For this question, it's unimportant what the value of i is with respect to the original a or b. The only question is whether reading a is safe. That is, is it possible for a to be nil, partially assigned, invalid, undefined, ... anything other than a valid value?
I've tried to make it fail but so far it always succeeds (on my Mac).
I haven't been able to find anything specific beyond this quote in the The Go Memory Model doc:
Reads and writes of values larger than a single machine word behave as
multiple machine-word-sized operations in an unspecified order.
Is this implying that a single machine word write is effectively atomic? And, if so, are function pointer writes in Go a single machine word operation?
Update: Here's a properly synchronized solution
Unsynchronized, concurrent access to any variable from multiple goroutines where at least one of them is a write is undefined behavior by The Go Memory Model.

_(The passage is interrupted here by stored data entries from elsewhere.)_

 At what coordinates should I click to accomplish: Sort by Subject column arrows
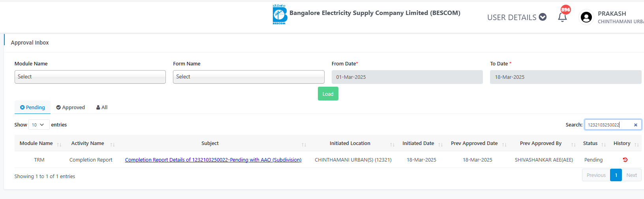[x=304, y=145]
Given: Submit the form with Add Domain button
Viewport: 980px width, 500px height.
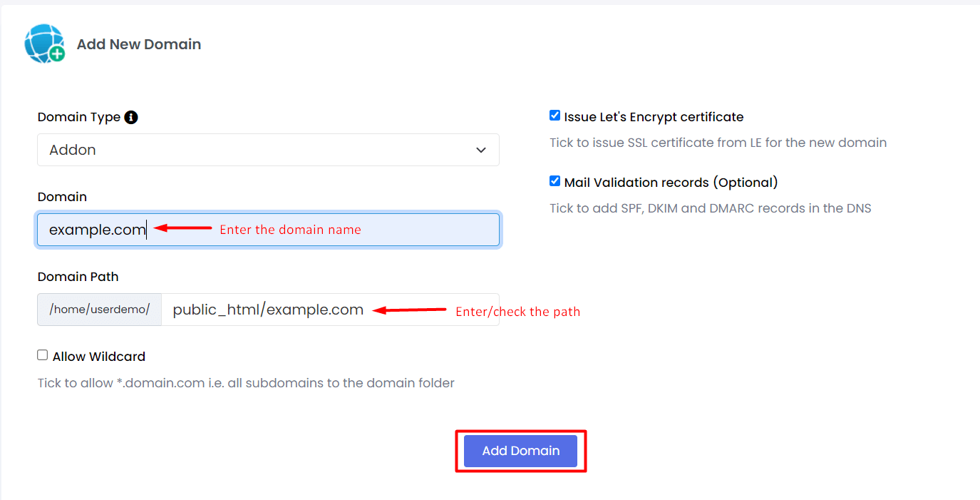Looking at the screenshot, I should pos(520,451).
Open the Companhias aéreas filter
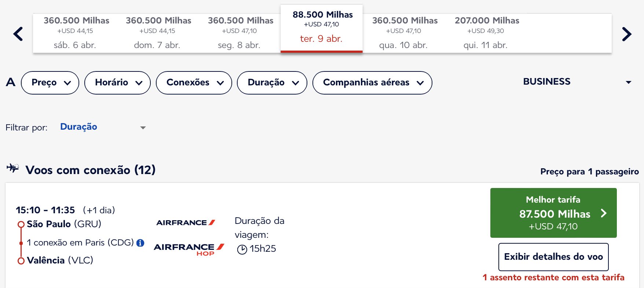 pyautogui.click(x=372, y=83)
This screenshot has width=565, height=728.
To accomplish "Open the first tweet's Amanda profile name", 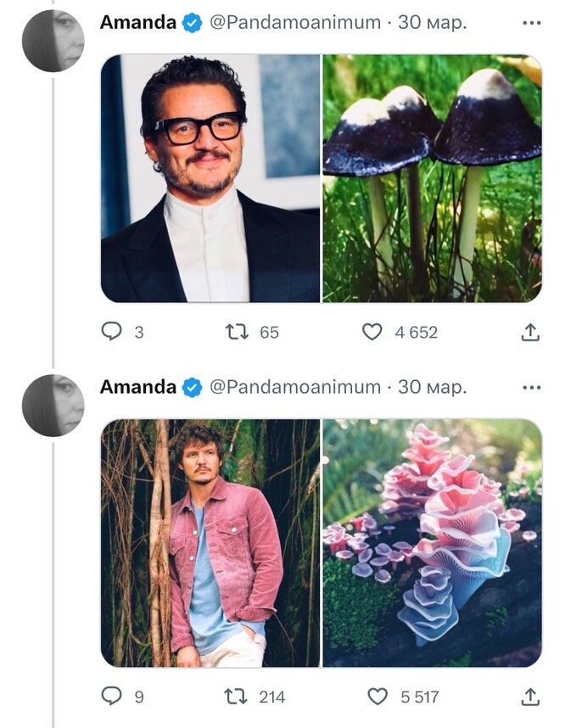I will (137, 23).
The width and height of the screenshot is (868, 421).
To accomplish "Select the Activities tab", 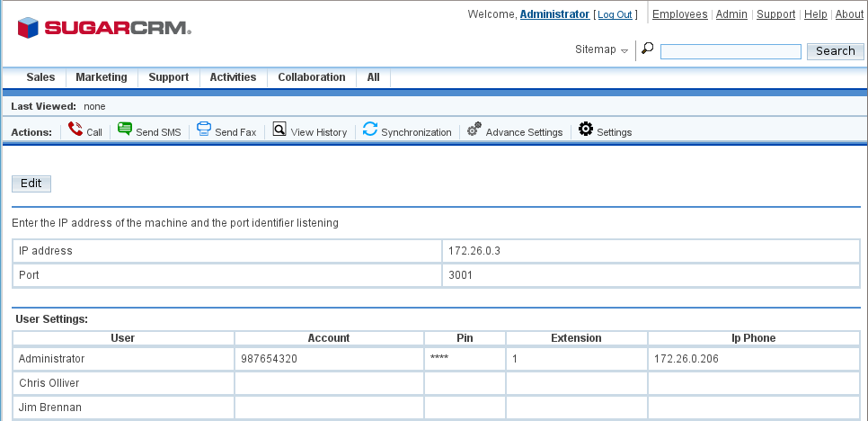I will point(233,77).
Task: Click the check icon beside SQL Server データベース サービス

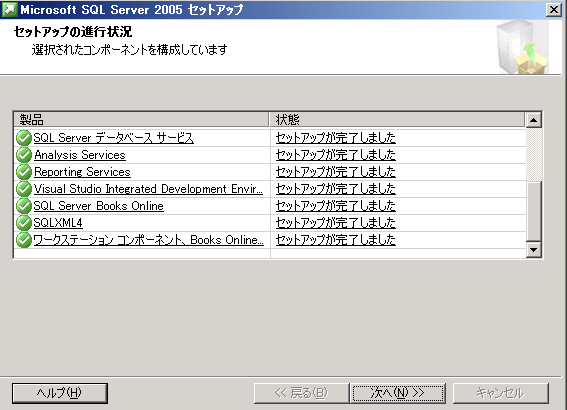Action: pos(24,138)
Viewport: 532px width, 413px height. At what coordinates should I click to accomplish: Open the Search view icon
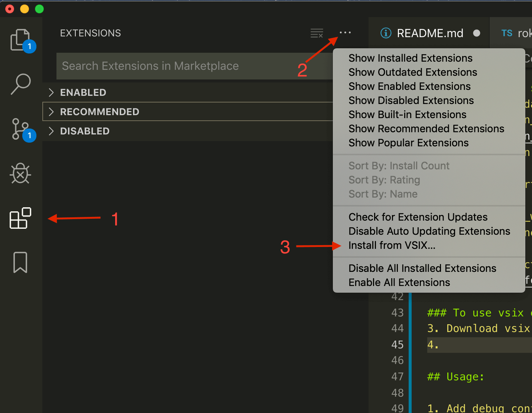21,84
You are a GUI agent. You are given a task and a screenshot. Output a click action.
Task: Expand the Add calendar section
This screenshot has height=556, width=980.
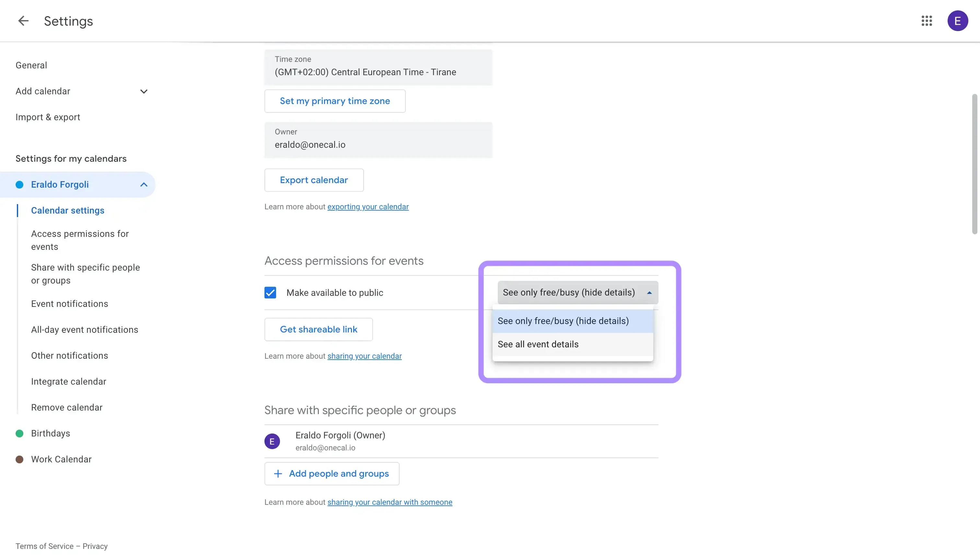(x=144, y=91)
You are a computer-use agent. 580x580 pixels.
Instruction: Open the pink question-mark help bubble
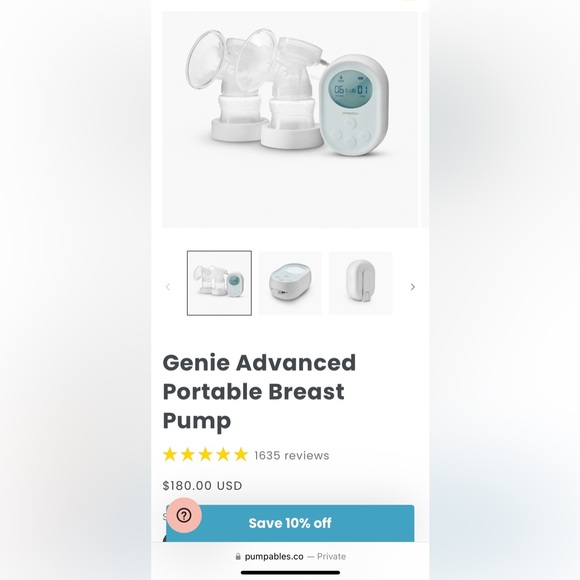[184, 515]
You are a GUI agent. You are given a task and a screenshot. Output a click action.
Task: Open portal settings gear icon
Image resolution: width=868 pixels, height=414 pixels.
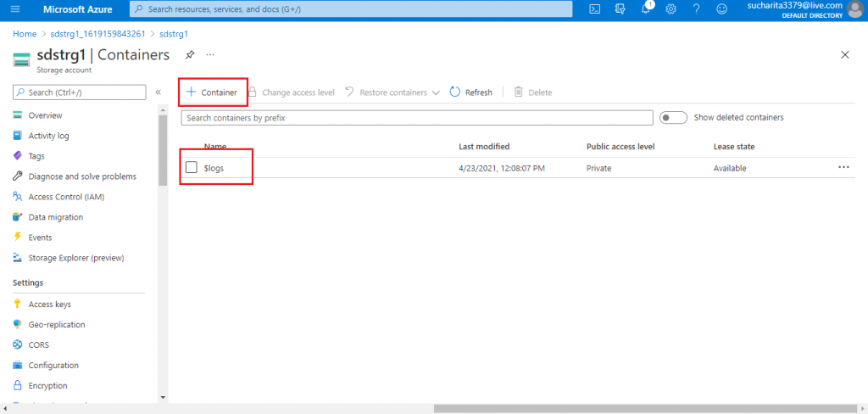pos(671,9)
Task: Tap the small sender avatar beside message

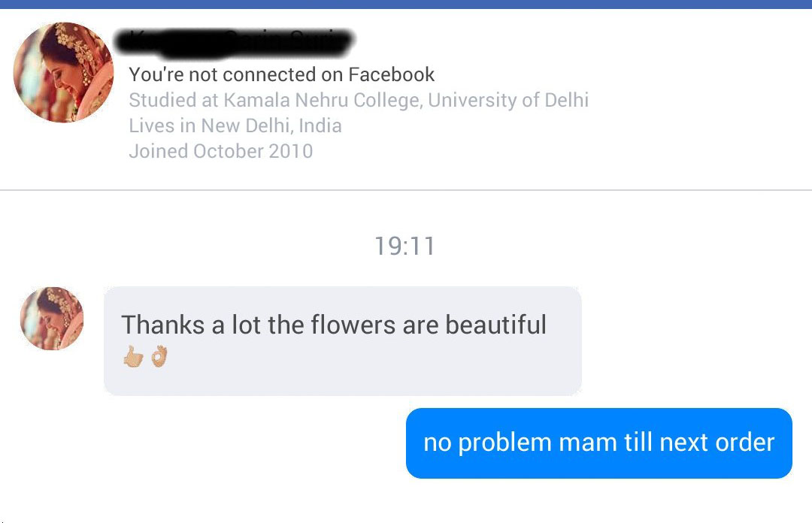Action: (52, 319)
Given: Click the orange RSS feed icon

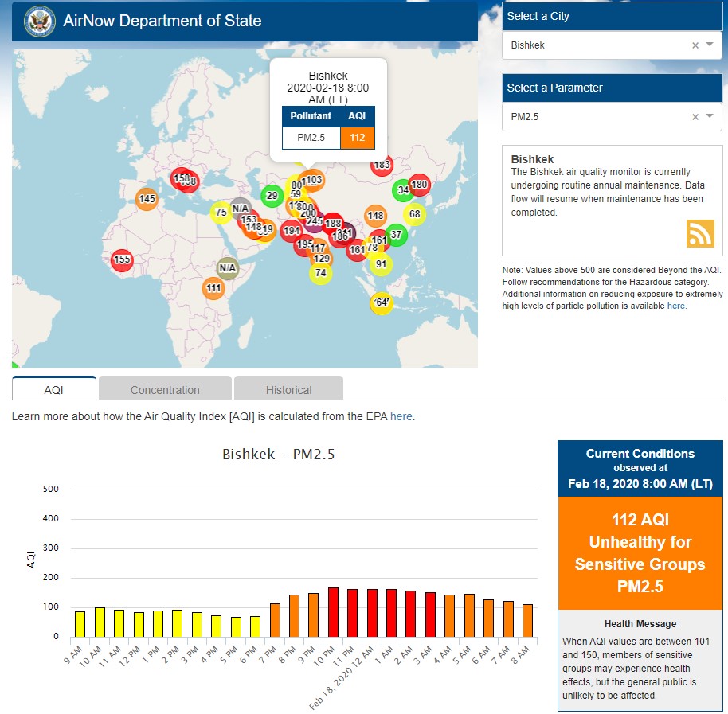Looking at the screenshot, I should point(700,233).
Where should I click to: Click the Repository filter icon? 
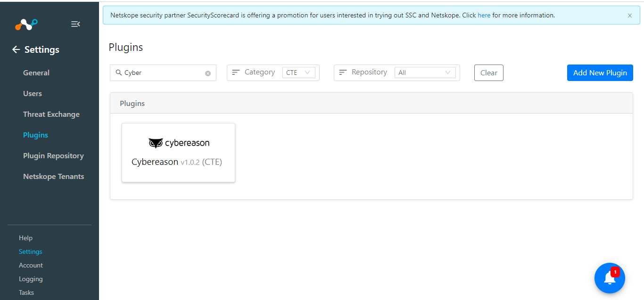coord(343,73)
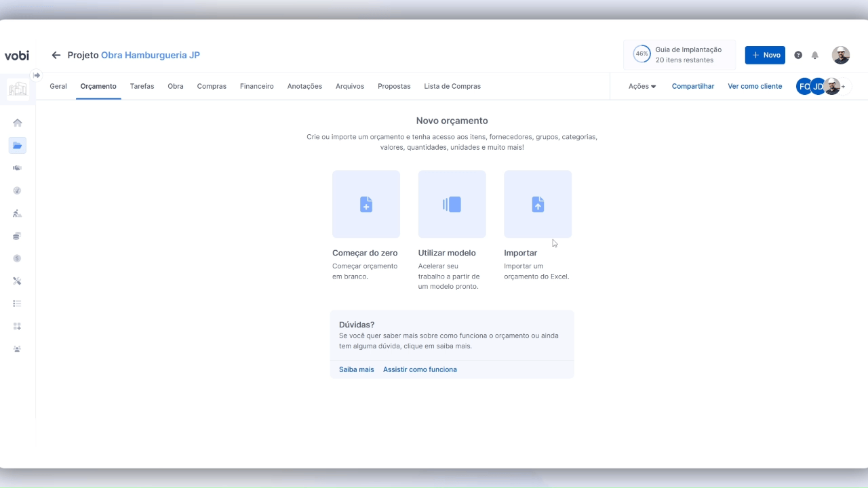Switch to the Financeiro tab
The image size is (868, 488).
click(x=256, y=87)
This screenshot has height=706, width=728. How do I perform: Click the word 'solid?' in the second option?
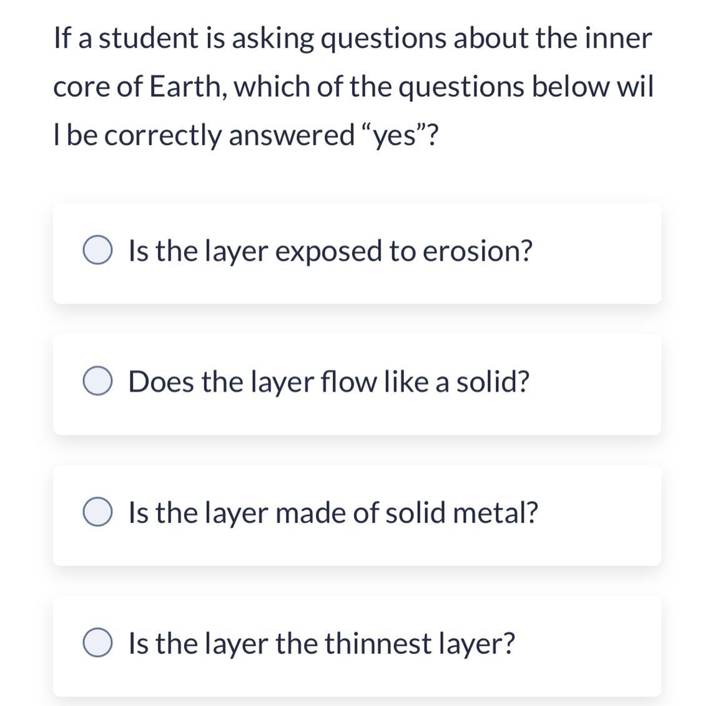493,382
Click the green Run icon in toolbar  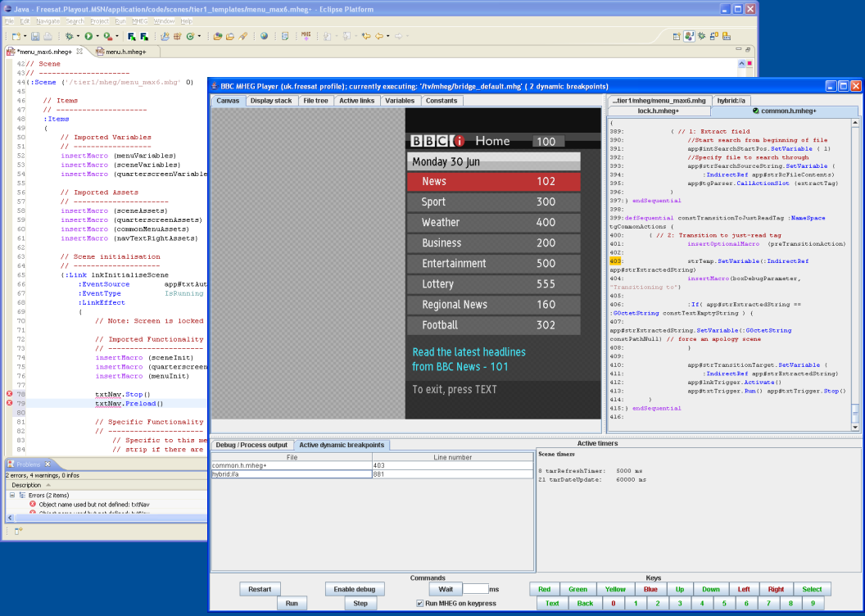tap(88, 36)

Undefined means what it says: undefined. It may be that your program will work correctly, it may be it will work incorrectly. It may result in losing memory and type safety provided by the Go runtime (see example below). It may even crash your program. Or it may even cause the Earth to explode (probability of that is extremely small, maybe even less than 1e-40, but still...).
This undefined in your case means that yes, i may be nil, partially assigned, invalid, undefined, ... anything other than either a or b. This list is just a tiny subset of all the possible outcomes.
Stop thinking that some data races are (or may be) benign or unharmful. They can be the source of the worst things if left unattended.
Since your code writes to the variable a in one goroutine and reads it in another goroutine (which tries to assign its value to another variable i), it's a data race and as such it's not safe. It doesn't matter if in your tests it works "correctly". One could take your code as a starting point, extend / build on it and result in a catastrophe due to your initially "unharmful" data race.
As related questions, read How safe are Golang maps for concurrent Read/Write operations? and Incorrect synchronization in go lang.
Strongly recommended to read the blog post by Dmitry Vyukov: Benign data races: what could possibly go wrong?
Also a very interesting blog post which shows an example which breaks Go's memory safety with intentional data race: Golang data races to break memory safety
In terms of Race condition, it's not safe. In short my understanding of race condition is when there're more than one asynchronous routine (coroutines, threads, process, goroutines etc.) trying to access the same resource and at least one is a writing operation, so in your example we have 2 goroutines reading and writing variables of type function, I think what's matter from a concurrent point of view is those variables have a memory space somewhere and we're trying to read or write in that portion of memory.
Short answer: just run your example using the -race flag with go run -race
or go build -race and you'll see a detected data race.
The answer to your question, as of today, is that if a and b are not larger than a machine word, i must be equal to a or b. Otherwise, it may contains an unspecified value, that is most likely to be an interleave of different parts from a and b.
The Go memory model, as of the version on June 6, 2022, guarantees that if a program executes a race condition, a memory access of a location not larger than a machine word must be atomic.
Otherwise, a read r of a memory location x that is not larger than a machine word must observe some write w such that r does not happen before w and there is no write w' such that w happens before w' and w' happens before r. That is, each read must observe a value written by a preceding or concurrent write.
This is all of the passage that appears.